Caveat #2: What’s the Voice Actors Take on This?
A small but significant point: how do the voice actors feel about this? Are they happy to take the extra pay without the hassle of going back to the studio and recording more lines? My understanding is it is - like everything else in this piece - complicated.
Returning to my lunch conversation last week, we discussed the benefits to the use of AI models for voice actors. In that they can continue to bring money in for voice actors when jobs crop up they don’t have time to engage with, or even allow for ‘auditions’ by letting a studio use the voice model for initial versions, before bringing in the real deal for that final delivery with a human touch. The latter being a situation my lunch colleague has already experienced given AI models often struggle not just with emotional and contextual emphasis, but numbers and dates continue to be a problem for these models.
In fact one area that we discussed as useful is using AI models for more extreme vocal delivery, like screams, grunts, yells and otherwise. Unsurprisingly, conducting numerous takes of these activities is very stressful on the vocal chords, and could leave that person waiting a day or two for their voice to heal after the session.

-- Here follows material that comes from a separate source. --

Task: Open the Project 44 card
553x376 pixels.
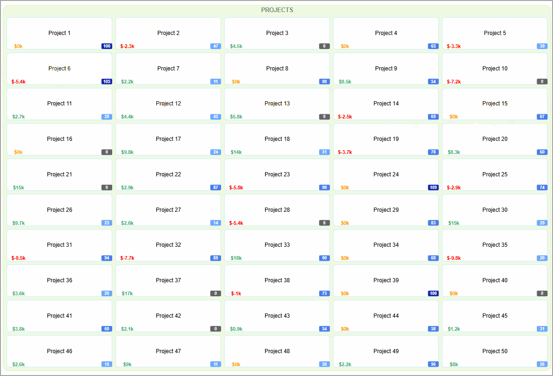Action: pos(386,316)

But equally, while I think there are some potential benefits and opportunities, we know capitalism is going to do what capitalism will do, and the argument will be to insist the AI model is cheaper than the human talent. Personally I think it should go the other way. You charge for the AI model at a rate commensurate to regular voice delivery now - given you now have the added flexibility - and then actors charge a premium for getting them in the studio. But hey, I recognise that may well be wishful thinking.
In fact this is going to be recurring point on the newsletter in the next few weeks given after our Meaning Machine interview we have my sit down with the founder of Lingotion (tech demo above), who have worked with voice actors to figure out the legal and business side of making AI voice models for performers a practical and relevant future for them.
Ethical Consumption is a Broader Consideration Than Ever
In summary, I feel that the sad truth of the situation is that we now exist in an age where so much emphasis is placed on the consumer understanding how and why AI technology is being employed in commercial products. By understanding this, you can make a decision that reflects your own personal politics.
I have condensed everything from this piece into the questions below, and now I ask you - the reader- to consider this in the context of any of the AI-laden games mentioned in this issue:
Livelihoods: Does the use of (machine learning/generative) AI impact the livelihoods of workers involved in the project?
Replacement: Do you feel the use of AI in the project is a means to replace professional talent as a whole?
Enhancement: Does the use of AI fail to enhance the quality of the final product?
Substitution: Do you think the features in this game can be achieved at similar or acceptable levels of quality without generative AI?
If your answer is yes to any of these questions, then you have to ask yourself whether you are willing to part with your hard-earned cash. It’s sadly just another level of diligence required if you’re aiming to try and engage in any form of (near) ethical capitalism. Sadly adding to the 101 other political issues that might influence your purchase habits.
BTW, I’m really tempted to call this the L(a)SER questionnaire, but I’d have to move the questions around in a way that doesn’t quite work. If you can think of a better acronym let me know!
Wrapping Up
Well then, that was a bit of a detour huh? Thanks again to George and our mystery inquirer. I hope I covered the topic sufficiently, and left you with food for thought!